The fourth is kill-switch precision and accountability. Real-time agent blocking sounds attractive, but the system has to explain why it blocked an agent. In customer support, security response, or deployment automation, a wrong block can become an outage. A late block can become a permission-abuse or data-leak incident. Control products eventually need policy languages, risk scoring, human approval models, and rollback strategies, not just a stop button.

The direction is still clear

The shared signal from these three announcements is strong. Enterprise AI agents are moving beyond the "chatbot with a stronger model" phase. An agent is becoming an execution actor with permission inside an organization. If that is true, IAM, endpoint management, observability, CMDB, cost governance, and incident response all have to enter the agent world.

For developers, the good news is that this shift is not only about slowing agent adoption. Better control and identity systems make it possible to assign agents more dangerous and more valuable work. Today's local coding assistant can become tomorrow's pull-request reviewer, deployment investigator, security-patch generator, or customer-support automation. The missing piece is not only a longer prompt. It is an operating structure that clearly limits and tracks who can do what.

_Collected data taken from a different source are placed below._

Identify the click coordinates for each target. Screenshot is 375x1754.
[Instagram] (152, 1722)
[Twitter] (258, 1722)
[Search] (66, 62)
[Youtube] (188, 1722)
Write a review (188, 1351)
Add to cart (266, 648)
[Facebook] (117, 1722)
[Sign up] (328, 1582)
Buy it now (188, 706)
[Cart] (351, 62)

Microsoft Agent 365 general availability signals that this market is no longer only experimental. ServiceNow's AI Control Tower expansion is an attempt to observe and stop agents inside business processes. Cisco's intent to acquire Astrix shows that the core of agent security is shifting toward non-human identity. The starting points differ, but the conclusion is the same. The next bottleneck in the AI agent era is not intelligence. It is control.

So the news to watch over the next few months is not only the next agent demo. It is which vendor captures the de facto agent registry, how MCP and OAuth connect to enterprise IAM, how local coding agents enter security policy, and which metrics enterprises use to measure cost and risk. The more agents organizations create, the more valuable the technology for operating agents responsibly becomes.